Less risk, coupled with a focus on beefing up revenue streams by creating oodles of paid downloadable content for just about every game under the sun, quickly became the overarching theme. And the year was just getting started. Lucky you: We've got a complete rundown on all the news that was fit to print (with a healthy dose of the unfit included).


A 14-year-old kid kicked off the year in style when he tried to make his life imitate pixelated art. The Bakersfield, California boy went on a Grand Theft Auto: San Andreas-inspired crime spree, stealing bikes at BB-gunpoint before leading cops on a chase and ultimately getting himself arrested. No word on whether or not he tried to recreate Hot Coffee. What's shocking about the story is that the juvenile wasn't trying to play a real-life version of Call of Duty: Modern Warfare 2. It seemed like the entire world was playing Activision and Infinity Ward's shooter in early 2010 (feel the deja vu), and the publisher reported in January that the game had surpassed the monumental $1 billion mark at retail in just over two months.

So much more fun in real life! Minus getting arrested and the whole "criminal record" thing.

January was also the month BioShock developer 2K Boston (formerly known as Irrational Games) got sick of being repeatedly referred to as "2K Boston (formerly Irrational Games)" and reverted back tobeing good ol' Irrational Games. But the biggest name change came from Apple, when the tech giant's long-rumored iSlate was revealed as the iPad -- and millions of people around the world immediately charged hundreds of dollars to pre-order the tablet computer without really being sure how they would use it.

Electronic Arts threw a snowball at GameStop and used video game retailers everywhere in February when it revealed Project $10, a DLC-based strategy designed to entice gamers to buy new games instead of pre-owned ones. Buy a fresh copy, and get a few extra in-game goodies, says the ongoing plan.

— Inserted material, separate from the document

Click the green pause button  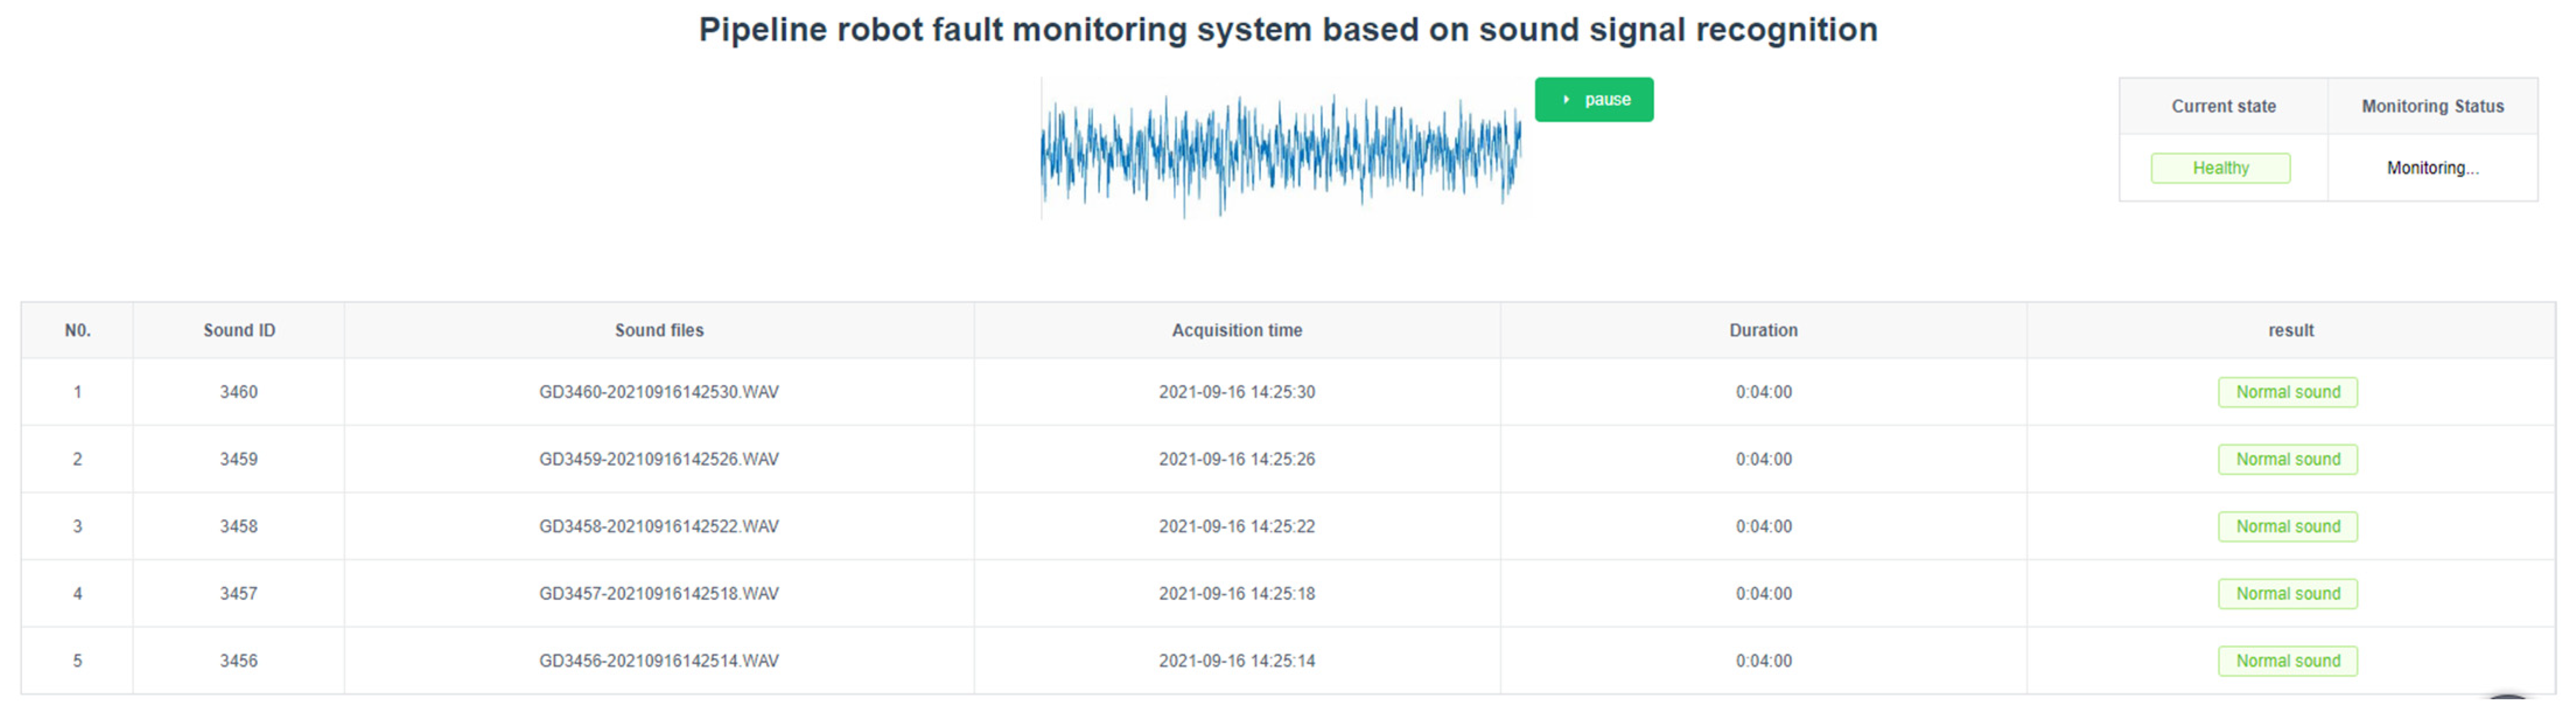tap(1593, 100)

Buy used, and you'll have to pay $10 for the same DLC. For its part, GameStop shrugged off the news and continued to report solid growth and open new locations, like a game store version of Starbucks. But other game publishers quickly followed suit with similar initiatives, making Project $10 (and later Online Pass) the new industry norm.

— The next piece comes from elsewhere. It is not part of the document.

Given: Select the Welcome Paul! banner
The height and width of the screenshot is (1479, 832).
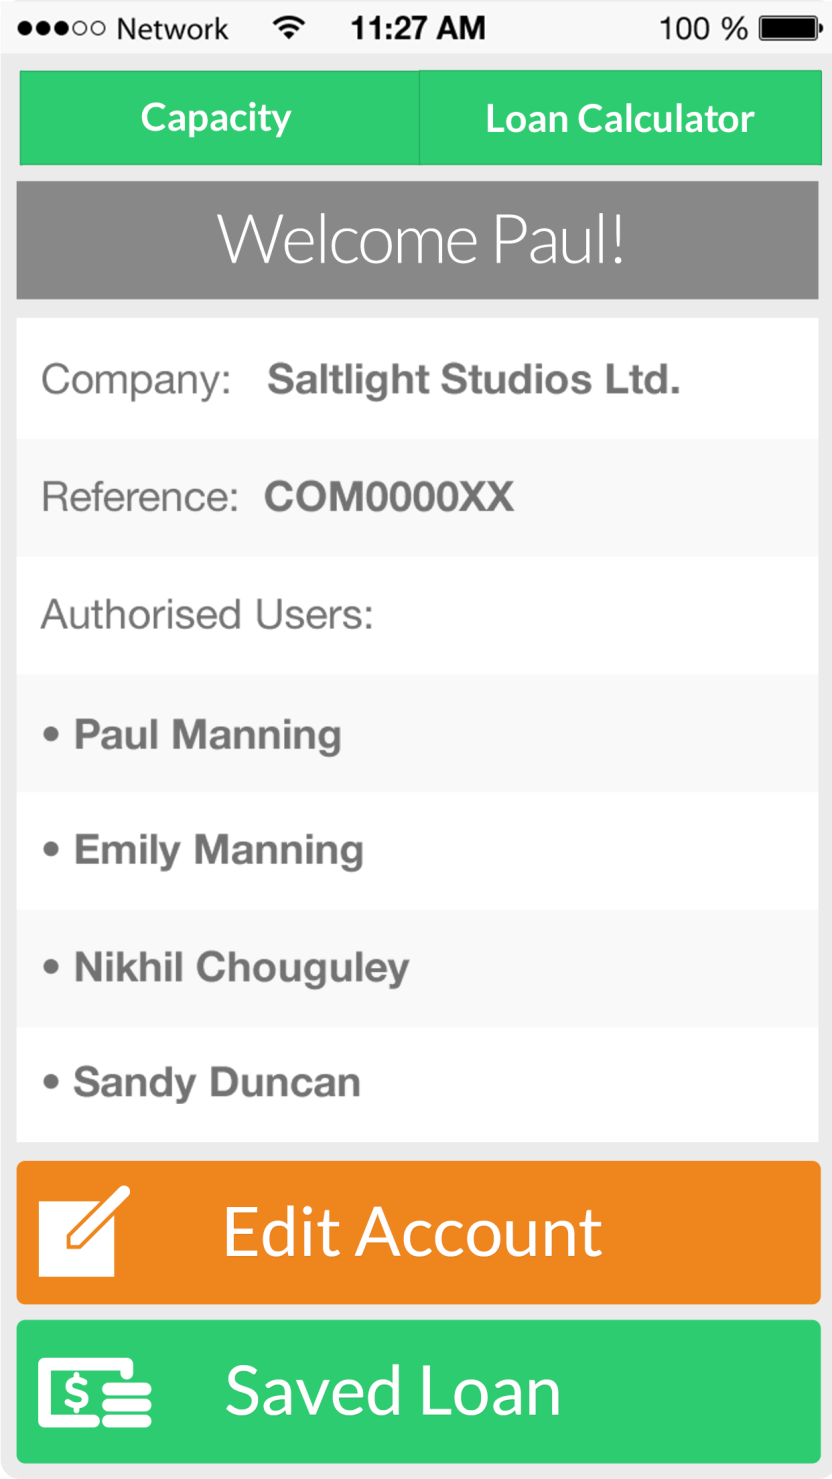Looking at the screenshot, I should point(418,240).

EA needed the extra cash generated by Project $10 when the Super Bowl rolled around and the publisher decided to shell out an estimated $2.5 million for a 30-second commercial during the biggest football game of the year. The commercial capped a lengthy, multichannel marketing campaign for one of the few new franchises Electronic Arts would try to launch in 2010, Dante's Inferno... and ultimately served as a $2,500,000 reminder of why EA wants to focus on sequels, sequels, sequels.

February also brought us one of the year's best gaming industry laughs, courtesy of our friends at the most widely ignored ratings board in the world, the ESRB. In detailing its M for Mature rating for Dead or Alive: Paradise, the ESRB told everyone what it really thinks about Tecmo's bikini beach volleyball game, describing it as "creepy voyeurism," "bizarre," and full of "misguided notions of what women really want." Summing things up nicely, the ESRB delivered our 2010 Hilarious Line of the Year: "Paradise cannot mean straddling felled tree trunks in dental-floss thongs." Says who, ESRB?

Is that a felled tree trunk?

As the winter snow receded in March, the industry heated up with one of its biggest news months of the year. Nintendo officially announced its glasses-free, stereoscopic 3D gaming handheld -- immediately making the DSi XL irrelevant before it was released in the U.S. Valve revealed that its digital distribution and gaming platform, Steam, was headed to the Mac, effectively multiplying the number of games available on Apple computers by 1,000. And some dude in North Carolina sold his copy of NES rarity Stadium Events for more than $41,000. We're not sure what's more unlikely: that someone would have an unopened copy of the 1987 track-and-field game or that someone would be willing to fork over $41,000 for it.